Beneath The Invective sleaford mods Raise Key Points On Streaming

Beneath The Invective sleaford mods Raise Key Points On Streaming

Unpicking the social media debate...

sleaford mods have never been ones to court popularity. A band who have a tendency to shoot from the hip, frontman Jason Williamson has been in a more social media spats than we care to list, with everyone from indie princes Blossoms to righteous Bristol punks IDLES drawing his ire in memorable fashion.

Over the weekend, however, comments from Jason Williamsons seemed to go a step further, at times feeling as though it was literally sleaford mods against the world. It all began with a fairly innocuous tweet, with the musician seemingly driven to exasperation by the continual debate surrounding the streaming landscape. “Oh shut up about Spotify, ffs. Edgy wankers,” he writes. “It’s here. You can’t do anything about it. It’s grim, but what fuckin isn’t. We all use it. It’s handy. I don’t care about plays really. Artists that do are mostly diluted tossers with no tunes. Who gives a fuck.”

If Jason’s tone was abrupt and confrontational, then his timing could scarcely have been more on-point. In the same week as Spotify Wrapped went viral, a House of Commons committee met to discuss streaming, and the varying ways that the current situation impacts upon music makers.

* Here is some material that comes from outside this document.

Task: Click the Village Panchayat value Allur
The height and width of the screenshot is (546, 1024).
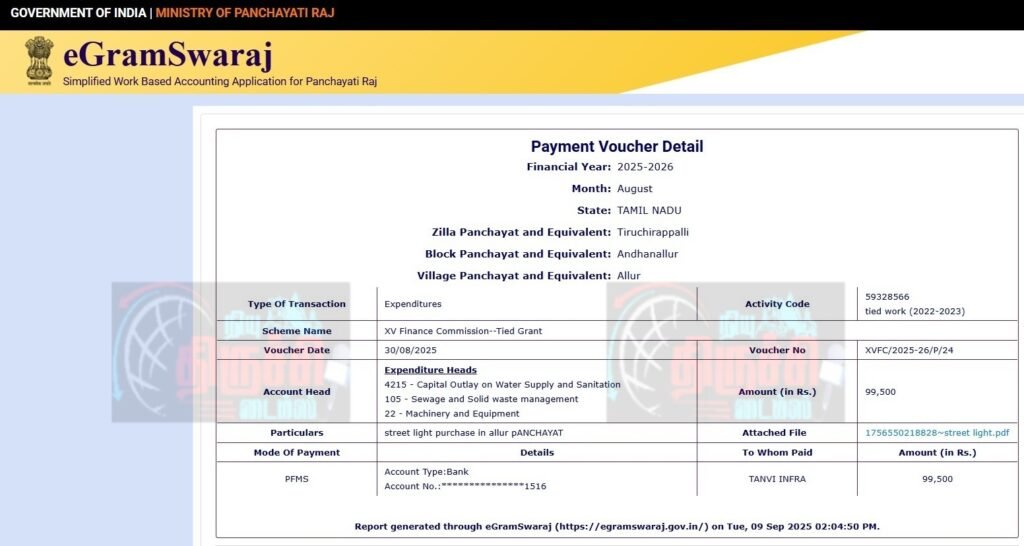Action: [629, 276]
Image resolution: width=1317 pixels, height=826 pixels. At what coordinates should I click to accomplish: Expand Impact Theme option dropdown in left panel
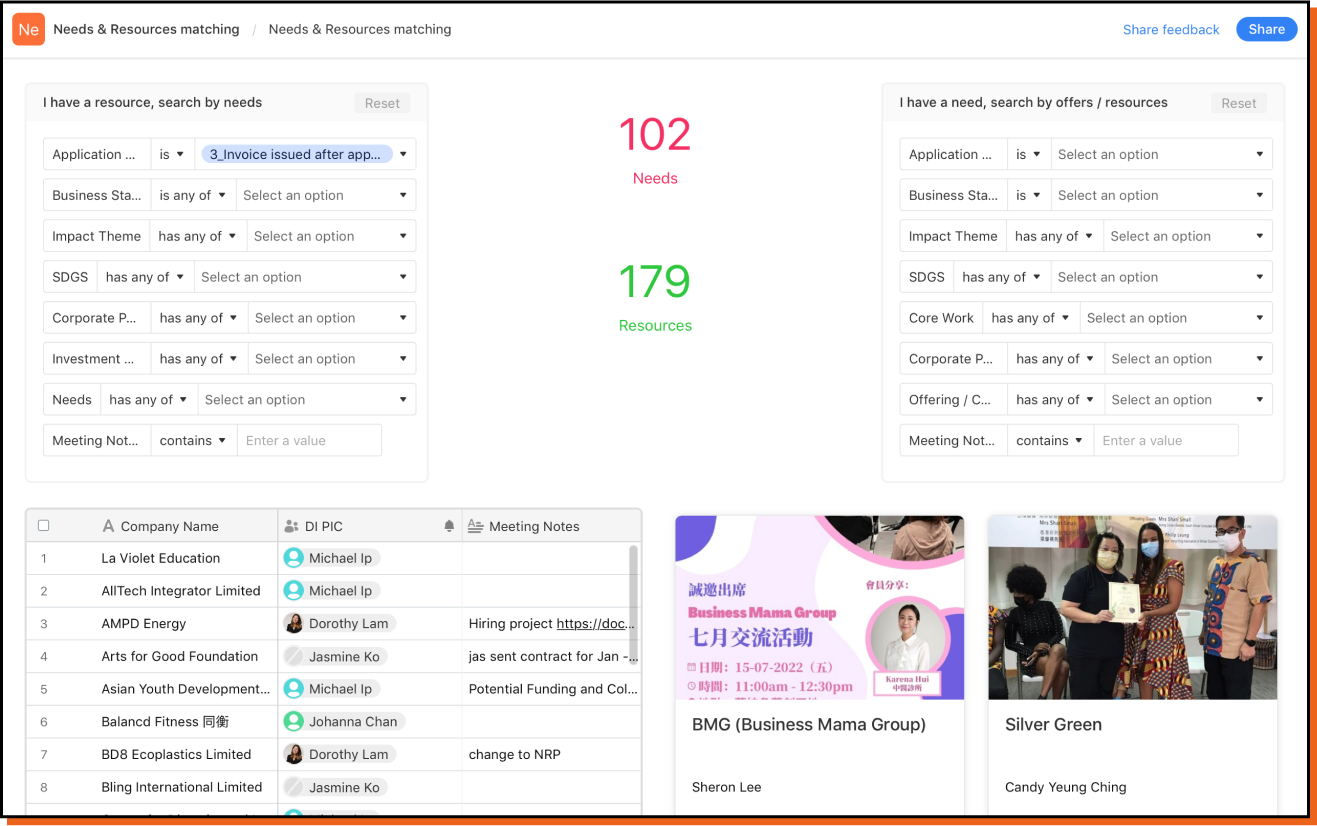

Tom Gray – who has done so much to raise the issue of streaming royalties via the Broken Record campaign – was quick to shoot back: “Yeah it’s here to stay, and yeah it’s handy but I’m not sure ‘you can’t do anything about it’ is right. You don’t have to sit in your shit, you can do something. If the tone is annoying, that’s one thing, but musicians are skint and don’t need to be told to wind their necks in.”

Each response seemed to trigger an entire debate in itself, with Jason Williamson’s confrontational comments even spreading to the United States. Damon Krukowski – Galaxie 500, Damon & Naomi – has done some admirable work to unpick the streaming debate, and he was quick to fire back, writing: “sleaford mods are brilliant, they should play to stadiums and if they can manage in the current system that’s a good thing so yes, it’s up to us edgy wankers to speak out and try and find a way for edgy wanky music to also survive.”

In amongst the responses, some patterns developed. sleaford mods were accused of punching down, of finding success and then hauling up the ladder after themselves. Yet this would only hold water if the band had earned success through streaming – and they emphatically haven’t. Indeed, the duo – signed to historic independent Rough Trade – don’t stream particularly well, owing their success more to relentless graft, and a dedicated fanbase accrued through touring.

Equally, the group have gone out of their way to piece together interesting, left of centre supports, ranging from South London DJ crew Horse Meat Disco to 4AD post-punk surrrealists Dry Cleaning, Nova Twins, and beyond. It’s not as though they’ve severed connections with those around them – indeed, those connections are arguably stronger than ever.

Sifting through the responses, Jason’s point about the supposed worthiness of the streaming debate holds a certain amount of water. Some responses – almost bragging about the volume of Bandcamp vinyl purchased, merch devoured, and tickets bought – seem to place a line between casual streaming, and so-called ‘real fans’. Those who simply listen through Spotify, so the argument goes, aren’t as dedicated, aren’t as passionate, as those with the free cash to pile into their hobbies. It’s an argument that leaves a bad taste in the mouth – we’re all ‘real fans’, a fact that shouldn’t be measured on economic basis alone.

There’s also a sense that the debate surrounding streaming is obscuring other fault-lines within the industry. Yes, the economic structure that underpins Spotify, Apple Music could and should be altered – but poor fees for support bands, dishonest label deals, and lack of effective representation for women, LGBTQ+ and people of colour all severely hamper the industry, and don’t get the same airtime that the streaming debate does.

Even though Jason Williamson’s tone may be defeatist – streaming fees, much like label deals, can and should be altered – it’s important not to dismiss his voice because it doesn’t fit the prevailing trend. He is right – the great majority of us use Spotify, some 365 million people around the globe every month. Streaming isn’t about to go away any time soon – the vinyl resurgence is barely a pin-prick in that bloated tech bubble.

It's important not to view the debate in retro terms, and replace a fear of modern technology with a nostalgia for How Things Used To Be. As sleaford mods have proved, left of centre voices can still find a way to be heard; it’s no small degree of irony, then, that Jason’s comments came as the pair prepared to finish their biggest UK tour yet, one that included an actual, genuine arena show.

If there’s one area that each voice in this debate agrees on, it’s that music – then and now – is a brutally difficult arena to progress in. Jason signed off on the debate with the following: “There were bigger hurdles than Spotify 10 years ago, 20 years ago etc etc. it’s called Life.”